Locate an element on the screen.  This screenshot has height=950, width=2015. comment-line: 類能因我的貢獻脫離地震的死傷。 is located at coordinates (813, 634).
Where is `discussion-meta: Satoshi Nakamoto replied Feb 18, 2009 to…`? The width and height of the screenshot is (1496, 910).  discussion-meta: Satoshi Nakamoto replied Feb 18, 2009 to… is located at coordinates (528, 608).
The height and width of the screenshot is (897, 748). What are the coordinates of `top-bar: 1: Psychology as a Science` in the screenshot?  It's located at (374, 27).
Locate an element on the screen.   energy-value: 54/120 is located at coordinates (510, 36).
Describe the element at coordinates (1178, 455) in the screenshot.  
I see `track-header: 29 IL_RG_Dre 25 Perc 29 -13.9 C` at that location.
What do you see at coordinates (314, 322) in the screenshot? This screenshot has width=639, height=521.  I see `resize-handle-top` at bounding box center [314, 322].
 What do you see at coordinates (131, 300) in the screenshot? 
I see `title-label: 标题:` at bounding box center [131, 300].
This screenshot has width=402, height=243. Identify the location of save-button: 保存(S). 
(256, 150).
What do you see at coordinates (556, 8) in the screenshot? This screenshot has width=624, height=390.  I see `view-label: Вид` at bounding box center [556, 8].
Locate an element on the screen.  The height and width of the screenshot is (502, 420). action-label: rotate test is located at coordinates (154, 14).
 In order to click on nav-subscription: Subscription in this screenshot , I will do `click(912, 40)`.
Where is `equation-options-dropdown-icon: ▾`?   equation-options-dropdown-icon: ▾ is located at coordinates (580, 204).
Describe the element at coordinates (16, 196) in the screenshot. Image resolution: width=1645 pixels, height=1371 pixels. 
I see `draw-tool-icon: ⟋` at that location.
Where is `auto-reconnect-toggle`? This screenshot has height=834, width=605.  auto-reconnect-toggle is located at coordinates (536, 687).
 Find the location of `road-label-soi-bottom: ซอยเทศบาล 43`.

--------------------

[Prompt] Copy out verbatim everything in the listing above, from the line containing "In order to" down through its last line.

[Result for this exercise]
 In order to click on nav-subscription: Subscription in this screenshot , I will do `click(912, 40)`.
Where is `equation-options-dropdown-icon: ▾`?   equation-options-dropdown-icon: ▾ is located at coordinates (580, 204).
Describe the element at coordinates (16, 196) in the screenshot. Image resolution: width=1645 pixels, height=1371 pixels. 
I see `draw-tool-icon: ⟋` at that location.
Where is `auto-reconnect-toggle`? This screenshot has height=834, width=605.  auto-reconnect-toggle is located at coordinates (536, 687).
 Find the location of `road-label-soi-bottom: ซอยเทศบาล 43`.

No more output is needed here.